Полковник подумал: что ж, выполню это задание, а потом спрошу со старого друга. Поставлю его в такие условия, что отмолчаться не сможет. Во всех деталях расскажет, какие ликвидации были службой, а какие – халтурой. Все-таки не может такого быть, чтобы все приказы Координатор составлял сам. Что-то должно было идти сверху. Вот об этом и поговорим. Заодно и Мозамбик вспомним: так ли все было, как привык верить Полковник, или, может быть, молодой Координатор лично составил тот план и предложил его кандидатуру для подставы: «Я его давно знаю, паренек шустрый, драться будет отчаянно. Повстанцы поверят. Даже если он сожрет письмо, его заставят сказать, куда и с какой целью он шел. Так даже будет правдоподобнее…» Полковник посмотрел на майора: – Все правильно. Выполняйте. И хочу вам еще раз напомнить: груз должен уйти за границу любой ценой.
26
Арнаутов бы предпочел, чтобы Кожурина была в кабинете одна, но ее молодая стажерка – он не помнил, как ее зовут, да и видел-то всего пару раз и с первой же встречи почувствовал неприязнь, – тоже сидела за своим столом и рассматривала фотографии в каком-то деле.
– Можно?
– Проходите, Николай Иванович.
Арнаутов закрыл за собой дверь, неловко помялся и сел на один из двух жестких стульев у стены, которые редко использовались по непосредственному назначению. Обычно на них складывали верхнюю одежду или сумки пришедшие допроситься свидетели. Видеть на этом месте Железного Дровосека было несколько странно и даже жалко. Впрочем, его внешний вид сейчас не оправдывал тяжелое прозвище. Вся энергия куда-то ушла, от былой самоуверенности осталась лишь тень.
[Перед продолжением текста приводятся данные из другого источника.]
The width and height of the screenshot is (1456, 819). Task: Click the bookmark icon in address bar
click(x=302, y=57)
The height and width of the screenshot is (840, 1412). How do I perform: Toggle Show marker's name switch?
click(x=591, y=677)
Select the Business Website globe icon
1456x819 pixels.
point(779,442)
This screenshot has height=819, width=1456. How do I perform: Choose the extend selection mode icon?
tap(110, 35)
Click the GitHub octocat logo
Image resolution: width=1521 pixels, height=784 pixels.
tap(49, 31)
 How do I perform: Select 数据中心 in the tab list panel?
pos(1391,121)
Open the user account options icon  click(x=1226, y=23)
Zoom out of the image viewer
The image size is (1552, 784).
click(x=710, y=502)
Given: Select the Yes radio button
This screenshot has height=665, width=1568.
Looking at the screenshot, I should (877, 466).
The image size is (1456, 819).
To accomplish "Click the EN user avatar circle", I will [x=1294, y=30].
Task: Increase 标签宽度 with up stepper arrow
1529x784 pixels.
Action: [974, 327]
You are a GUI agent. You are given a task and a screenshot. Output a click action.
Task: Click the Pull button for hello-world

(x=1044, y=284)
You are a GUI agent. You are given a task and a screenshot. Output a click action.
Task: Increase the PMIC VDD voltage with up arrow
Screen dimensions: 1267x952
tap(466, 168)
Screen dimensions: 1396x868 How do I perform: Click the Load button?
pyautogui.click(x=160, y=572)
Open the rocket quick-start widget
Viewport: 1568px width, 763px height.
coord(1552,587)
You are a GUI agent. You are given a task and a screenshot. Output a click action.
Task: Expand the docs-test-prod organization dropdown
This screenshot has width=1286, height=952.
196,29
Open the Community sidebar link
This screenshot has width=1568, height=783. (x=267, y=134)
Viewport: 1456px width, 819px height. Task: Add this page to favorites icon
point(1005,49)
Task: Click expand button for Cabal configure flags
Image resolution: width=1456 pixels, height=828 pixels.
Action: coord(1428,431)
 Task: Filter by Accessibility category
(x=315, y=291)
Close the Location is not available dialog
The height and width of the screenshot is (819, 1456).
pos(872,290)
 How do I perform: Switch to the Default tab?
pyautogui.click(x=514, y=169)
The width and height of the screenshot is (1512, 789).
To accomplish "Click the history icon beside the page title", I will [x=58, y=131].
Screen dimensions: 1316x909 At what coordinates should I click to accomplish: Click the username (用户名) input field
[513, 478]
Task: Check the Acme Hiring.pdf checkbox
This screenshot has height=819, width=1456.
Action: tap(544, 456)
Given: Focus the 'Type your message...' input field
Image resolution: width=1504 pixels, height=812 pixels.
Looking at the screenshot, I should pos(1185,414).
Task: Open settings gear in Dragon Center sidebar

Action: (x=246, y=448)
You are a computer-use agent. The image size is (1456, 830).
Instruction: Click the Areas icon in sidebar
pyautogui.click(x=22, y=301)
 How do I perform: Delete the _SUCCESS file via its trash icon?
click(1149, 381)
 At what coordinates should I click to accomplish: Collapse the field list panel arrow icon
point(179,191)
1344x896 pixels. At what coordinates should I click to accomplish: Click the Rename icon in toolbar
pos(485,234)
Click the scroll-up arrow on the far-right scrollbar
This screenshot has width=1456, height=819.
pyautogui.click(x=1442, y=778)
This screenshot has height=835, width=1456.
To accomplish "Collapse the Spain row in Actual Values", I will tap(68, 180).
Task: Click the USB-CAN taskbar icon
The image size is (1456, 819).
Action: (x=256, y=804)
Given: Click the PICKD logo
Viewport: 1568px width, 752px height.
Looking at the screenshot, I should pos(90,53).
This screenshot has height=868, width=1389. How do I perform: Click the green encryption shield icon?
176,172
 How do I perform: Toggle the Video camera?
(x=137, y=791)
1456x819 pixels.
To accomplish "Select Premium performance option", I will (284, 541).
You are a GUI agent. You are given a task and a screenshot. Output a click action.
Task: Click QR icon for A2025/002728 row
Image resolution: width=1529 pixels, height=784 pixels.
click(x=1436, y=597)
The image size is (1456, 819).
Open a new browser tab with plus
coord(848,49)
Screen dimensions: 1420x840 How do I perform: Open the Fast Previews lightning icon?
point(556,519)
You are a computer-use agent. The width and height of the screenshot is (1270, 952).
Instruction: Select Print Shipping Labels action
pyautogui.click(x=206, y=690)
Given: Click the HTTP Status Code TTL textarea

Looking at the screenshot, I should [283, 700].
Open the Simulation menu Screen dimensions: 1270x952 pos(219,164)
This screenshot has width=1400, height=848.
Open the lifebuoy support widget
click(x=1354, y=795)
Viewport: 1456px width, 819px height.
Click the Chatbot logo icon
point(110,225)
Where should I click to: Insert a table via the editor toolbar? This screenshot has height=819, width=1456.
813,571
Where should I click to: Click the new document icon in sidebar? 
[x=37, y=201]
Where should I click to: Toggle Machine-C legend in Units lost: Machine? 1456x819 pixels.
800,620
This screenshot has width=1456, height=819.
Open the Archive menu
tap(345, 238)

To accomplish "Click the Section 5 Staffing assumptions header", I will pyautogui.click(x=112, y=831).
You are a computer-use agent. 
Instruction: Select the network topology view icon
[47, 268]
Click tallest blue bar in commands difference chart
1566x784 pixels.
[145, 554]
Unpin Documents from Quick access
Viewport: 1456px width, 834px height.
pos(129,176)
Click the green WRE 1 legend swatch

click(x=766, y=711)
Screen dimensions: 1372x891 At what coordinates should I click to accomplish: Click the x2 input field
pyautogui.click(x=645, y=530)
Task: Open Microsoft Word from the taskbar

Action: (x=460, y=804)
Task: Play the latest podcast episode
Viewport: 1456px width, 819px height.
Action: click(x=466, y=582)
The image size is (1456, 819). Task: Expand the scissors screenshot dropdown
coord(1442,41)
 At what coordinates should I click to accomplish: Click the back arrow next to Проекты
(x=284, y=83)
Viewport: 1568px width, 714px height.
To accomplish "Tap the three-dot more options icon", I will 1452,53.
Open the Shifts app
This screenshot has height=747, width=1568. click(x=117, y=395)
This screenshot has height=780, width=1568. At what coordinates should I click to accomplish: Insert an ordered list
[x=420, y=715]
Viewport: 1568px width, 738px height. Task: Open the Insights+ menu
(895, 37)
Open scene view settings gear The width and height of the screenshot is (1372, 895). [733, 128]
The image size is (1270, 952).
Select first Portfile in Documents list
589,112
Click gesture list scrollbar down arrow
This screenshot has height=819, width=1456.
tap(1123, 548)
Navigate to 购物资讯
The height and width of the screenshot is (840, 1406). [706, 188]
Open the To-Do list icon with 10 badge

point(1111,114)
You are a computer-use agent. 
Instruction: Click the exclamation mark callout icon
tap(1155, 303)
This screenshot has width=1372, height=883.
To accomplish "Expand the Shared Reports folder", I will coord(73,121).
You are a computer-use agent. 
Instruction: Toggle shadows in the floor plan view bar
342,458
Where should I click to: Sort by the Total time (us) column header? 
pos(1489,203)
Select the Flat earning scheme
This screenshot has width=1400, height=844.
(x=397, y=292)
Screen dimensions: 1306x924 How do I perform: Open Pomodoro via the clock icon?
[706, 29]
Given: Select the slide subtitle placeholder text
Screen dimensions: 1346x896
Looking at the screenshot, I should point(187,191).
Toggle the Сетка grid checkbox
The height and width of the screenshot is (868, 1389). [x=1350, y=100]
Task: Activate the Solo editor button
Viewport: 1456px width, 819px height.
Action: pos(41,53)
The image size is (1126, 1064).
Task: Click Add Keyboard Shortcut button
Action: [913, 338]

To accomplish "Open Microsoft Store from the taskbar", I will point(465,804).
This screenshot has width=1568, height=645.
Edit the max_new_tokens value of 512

– Я просто так, – объяснил Арнаутов.
– У Голицына был?
– Да. Дело он возбуждать не стал. Вся эта история со взяткой… – Николай Иванович махнул рукой и натянуто усмехнулся.
– Понятно, что липа, но сделано грамотно. Да еще твои дров наломали.
– Да уж…
Кожурина посмотрела на стажерку:
– Саш, сходи, пообедай.
Та намека не поняла:
– Да рано еще, Татьяна Николаевна.
– В самый раз.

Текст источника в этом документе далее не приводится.